March 6, 2007

Too Bad

Too Bad

It was good news for human freedom when the initial announcement was made to stop psychiatric admissions to hospitals. Alas the boondoggle goes on. (Carey Goldberg, "Psychiatric admissions to go on, State's response to mental health cuts postponed," Boston Globe, November 23, 2006)
Personal opinion masquerading as science earns big bucks for the hospitals and for the psychiatric practitioners. It is hard to change an established bureaucracy which contributes to the politicians regularly. Arguing that closing psychiatric hospitals will adversely affect people is disingenuous at best.
The only ones hurt will be the overpaid and over-privileged psychiatric class. It is long overdue to expose the fraud that masquerades as science when it is solely an arbitrary method of social control without due process.
The Department of Mental Health is no more than a taxpayer funded lobbyist for the drug companies, partnering with NAMI, promoting drug treatment. They do not protect the basic rights of humans nor do they protect humans from psychiatric abuses.
The DMH should be phased out of existence. The money saved could be used to house persons who are without one.
--
Roy Bercaw, Editor
Cambridge MA USA

Psychiatric admissions to go on
State's response to mental health cuts postponed
By Carey Goldberg,
Boston Globe Staff
November 23, 2006

The state Department of Mental Health yesterday postponed its plans to halt all admissions to state psychiatric hospitals through at least the weekend. The agency had issued plans to freeze admissions as of yesterday and eliminate some 170 jobs in response to budget cuts decreed by Governor Mitt Romney.
Richard Powers, spokesman for the Office of Health and Human Services, said that the Department of Mental Health's response to the cuts was still under review and that "until that review is done, it's business as usual." The time frame for the review is not clear , but it will not be drawn out, he said.
In addition to freezing hospital admissions and eliminating jobs, the department had planned to make the cuts by reducing the services it offers to the community's mentally ill.

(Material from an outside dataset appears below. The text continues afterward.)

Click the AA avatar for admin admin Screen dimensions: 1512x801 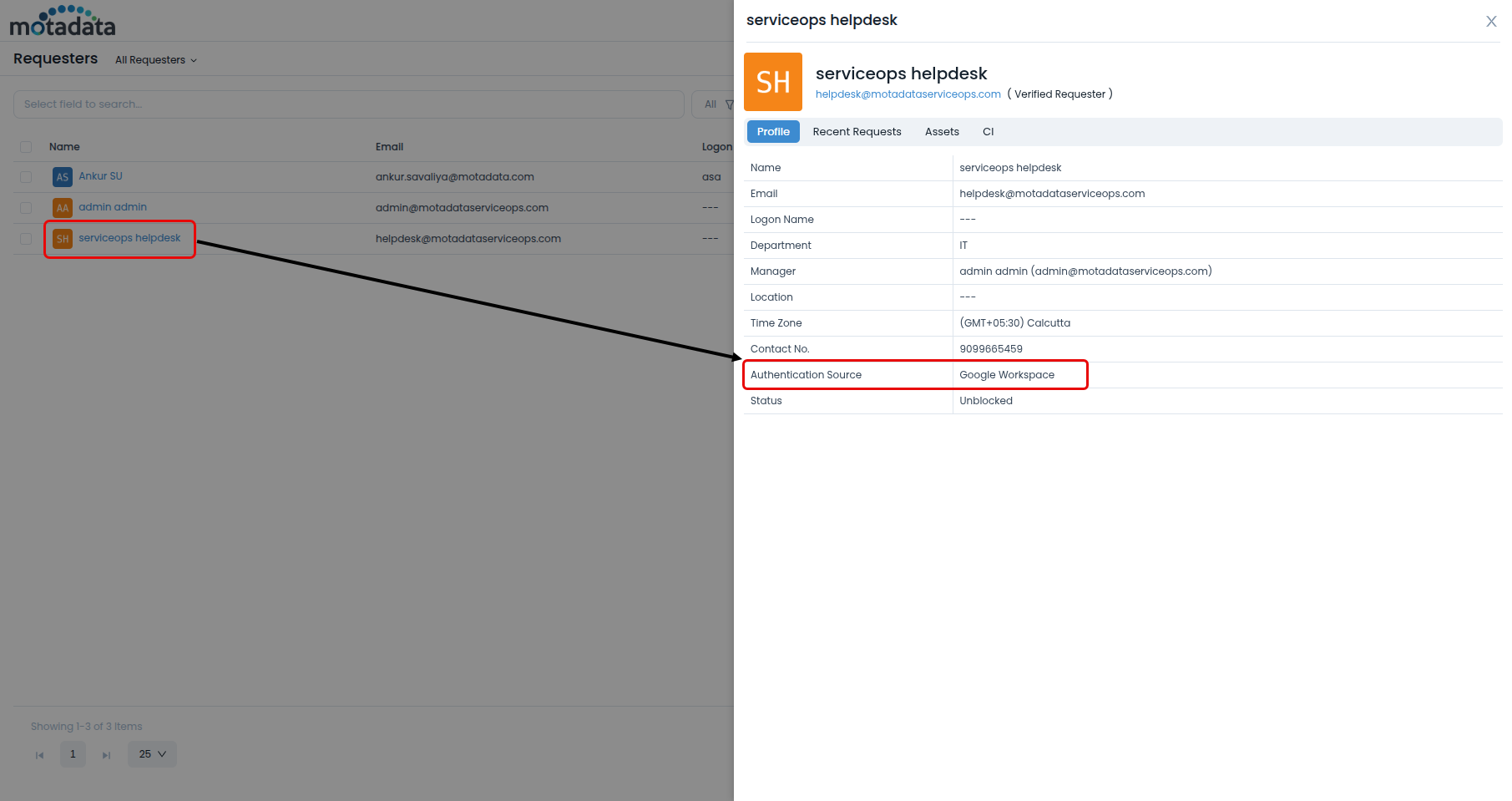click(63, 208)
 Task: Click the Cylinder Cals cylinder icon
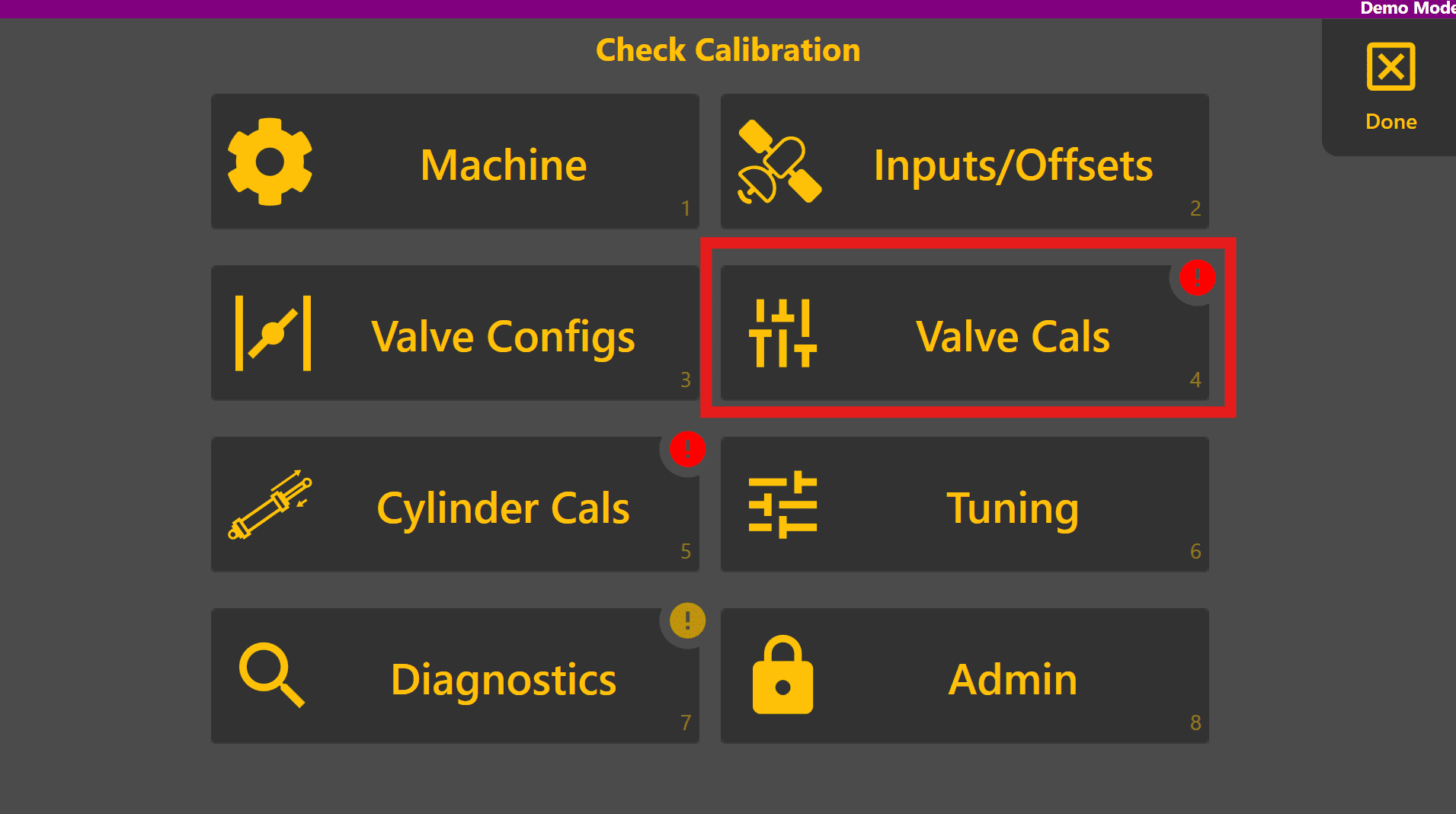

The Massachusetts Hospital Association and the Massachusetts Association of Behavioral Health Systems, which represent private hospitals that often care for and stabilize mentally ill patients before transferring them to state hospitals, issued a statement saying they were told the admissions to state hospitals would continue through the weekend.
"This is only a temporary reprieve, and we remain concerned," the statement said. The Romney administration argues that the Department of Mental Health should be able to cut the required 1.1 percent of its $640 million budget without hurting any of the services it offers. Advocates for the mentally ill counter that the state's mental health system is overstrained and that the cuts would hurt staffing and services. The state's psychiatric hospitals tend to serve patients with the most intractable mental illness, as well as those who are hospitalized under a court order.